[Start of Data in this exercise]

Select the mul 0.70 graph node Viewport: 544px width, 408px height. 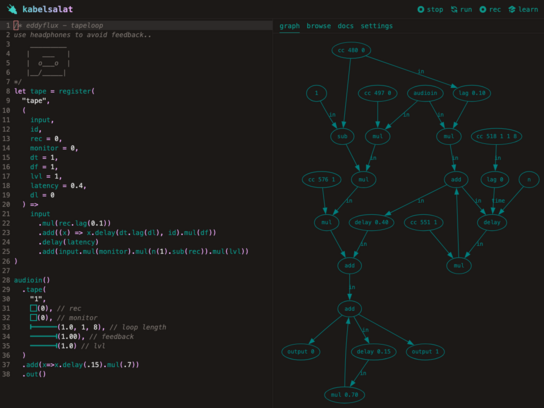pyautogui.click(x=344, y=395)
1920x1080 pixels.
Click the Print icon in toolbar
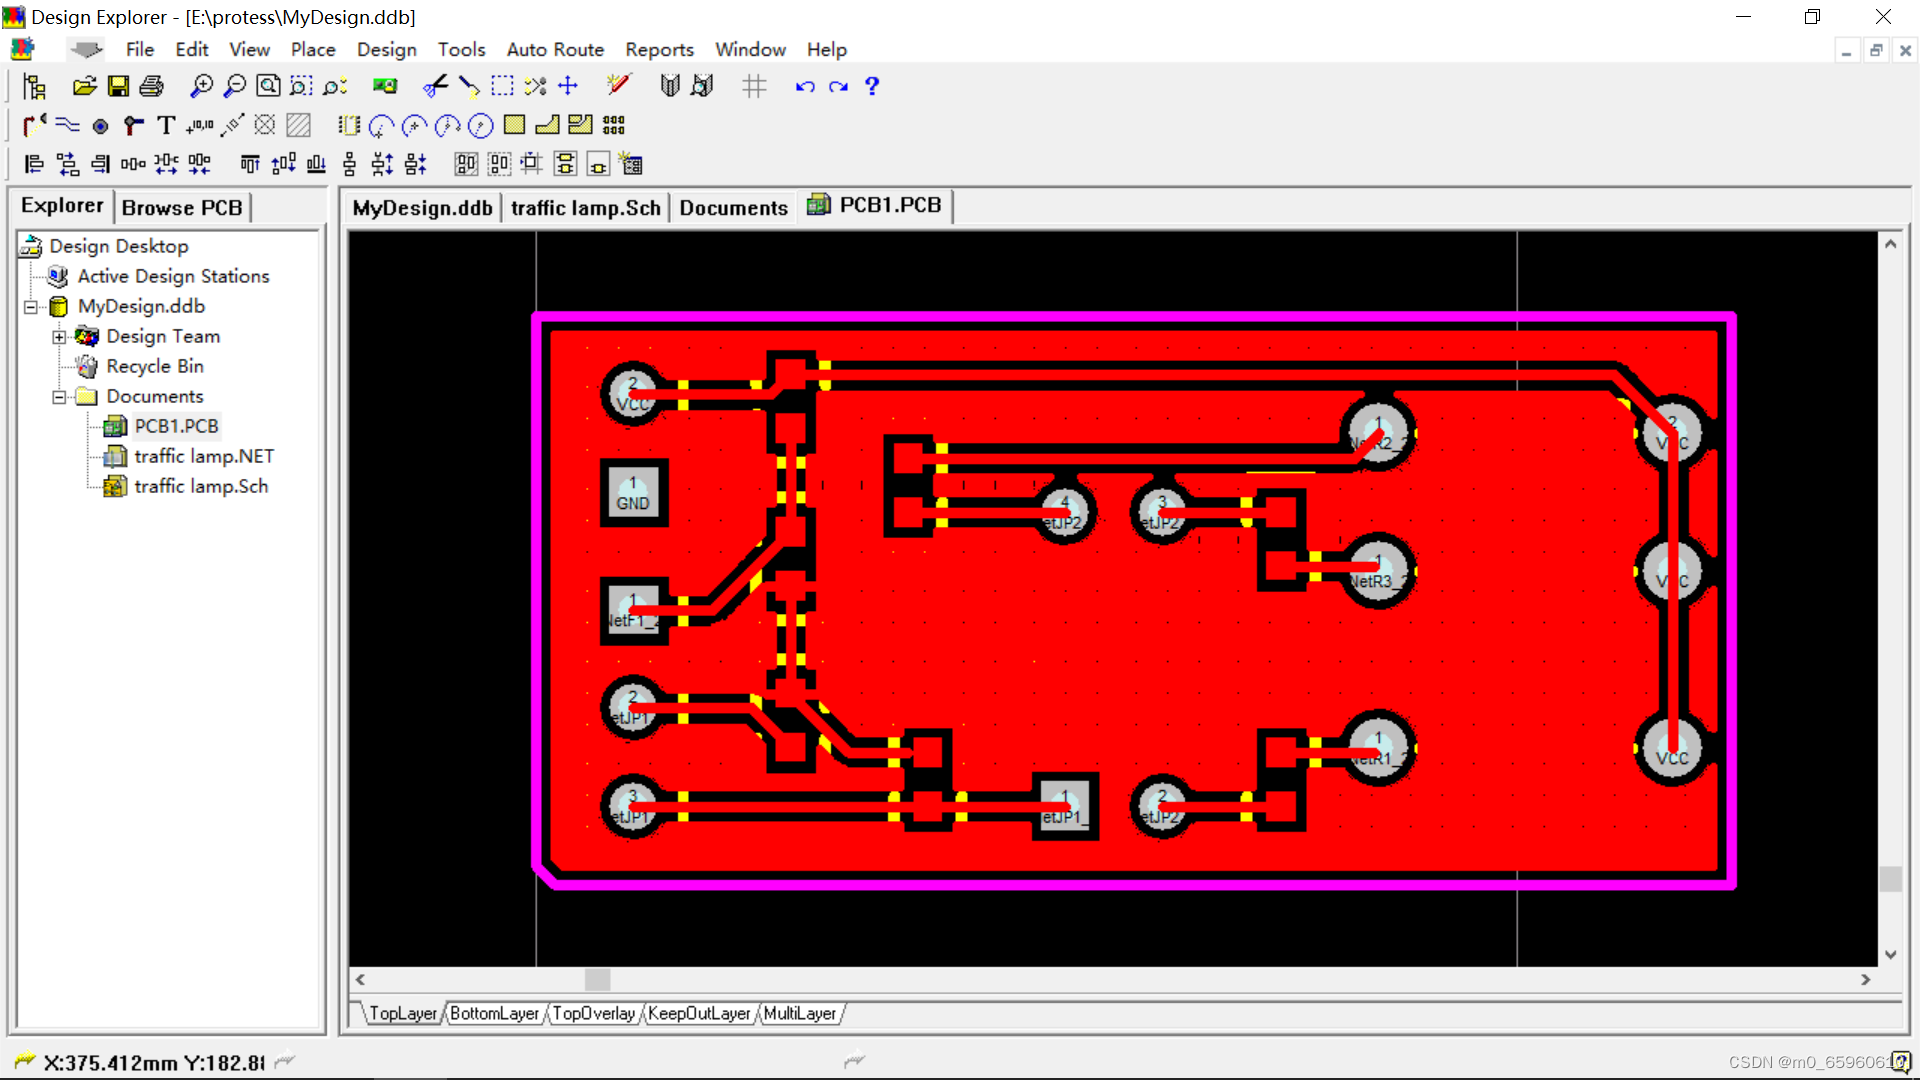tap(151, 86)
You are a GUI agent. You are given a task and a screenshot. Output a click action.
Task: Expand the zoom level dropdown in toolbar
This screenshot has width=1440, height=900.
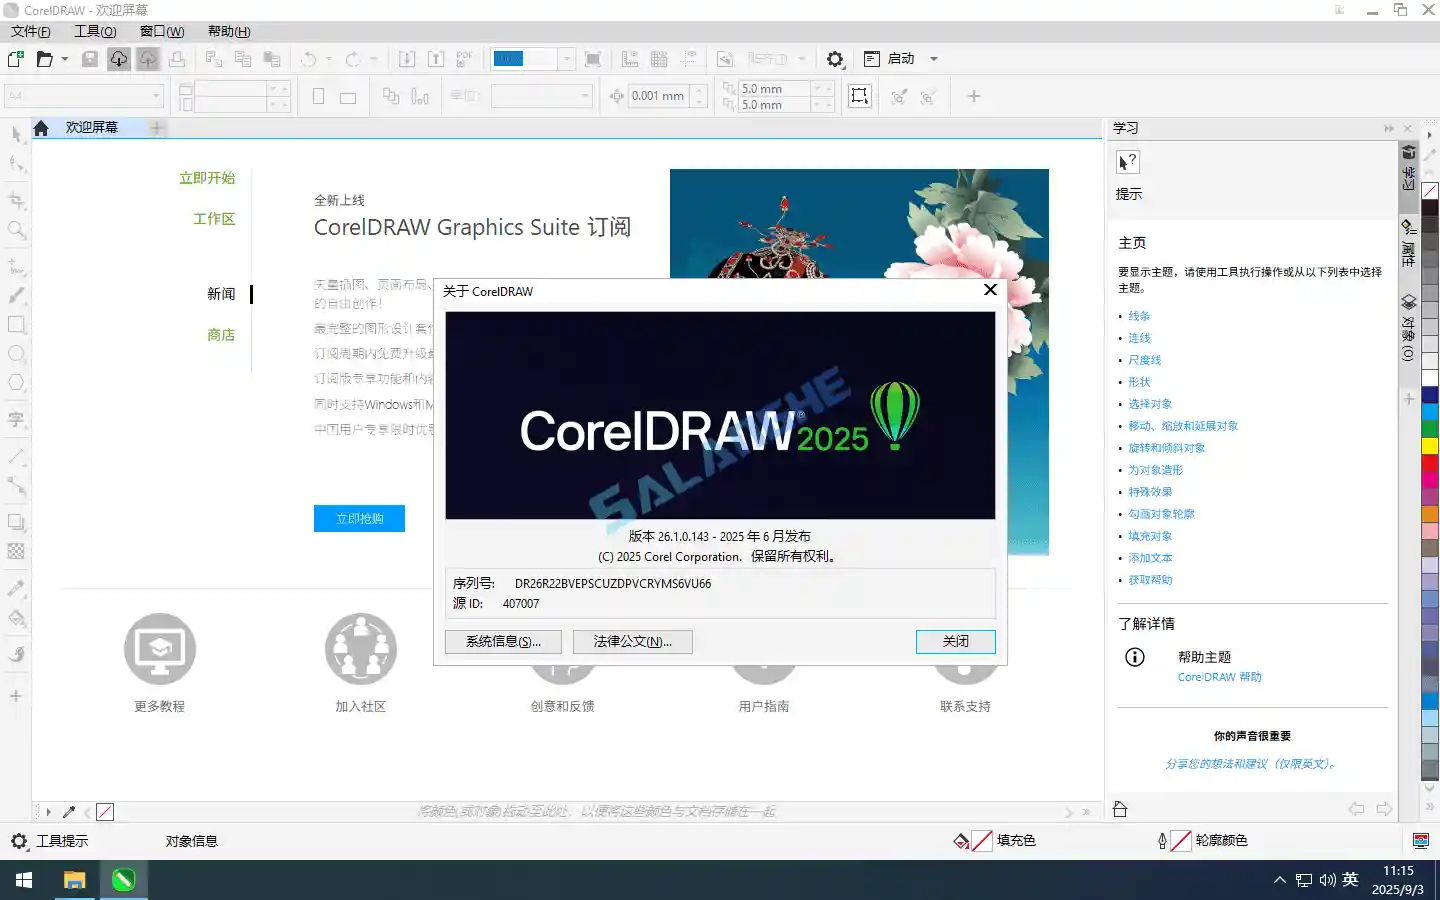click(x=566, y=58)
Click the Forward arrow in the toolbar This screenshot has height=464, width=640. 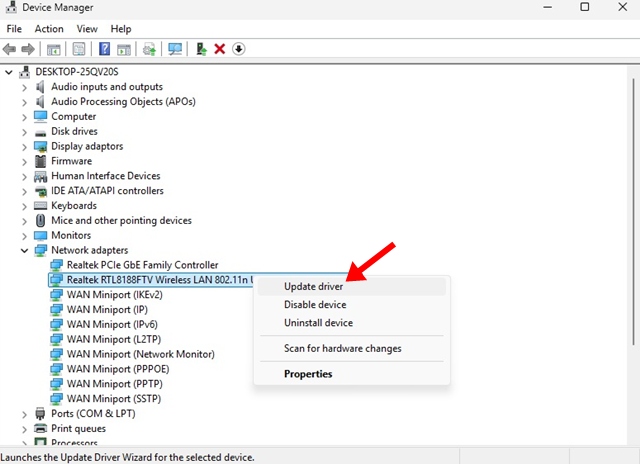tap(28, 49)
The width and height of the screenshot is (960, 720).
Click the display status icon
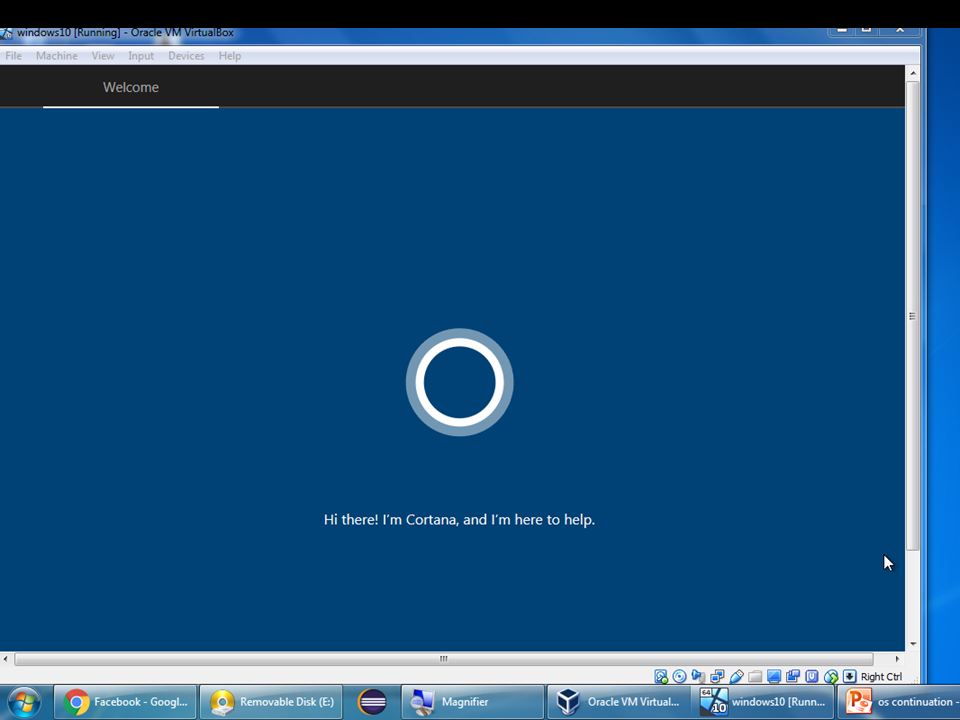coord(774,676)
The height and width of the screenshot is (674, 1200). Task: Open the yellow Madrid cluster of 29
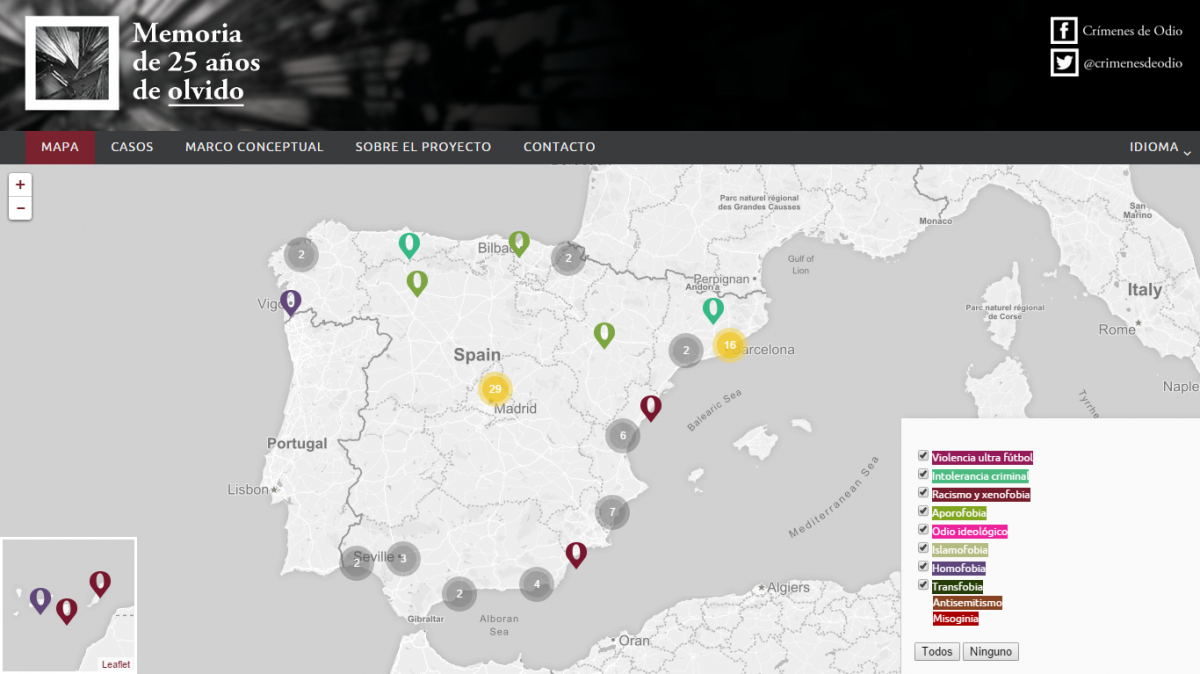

[End of Data in this exercise]

● Aim
Copy the stretch from the line that contains "The width and" through the end of the rows, switching "display status icon" to "battery status icon" and leaving everything else unchanged. Don't include the pictures.

● Solution for this problem
The width and height of the screenshot is (960, 720).
Click the battery status icon
coord(774,676)
The height and width of the screenshot is (674, 1200). Task: Open the yellow Madrid cluster of 29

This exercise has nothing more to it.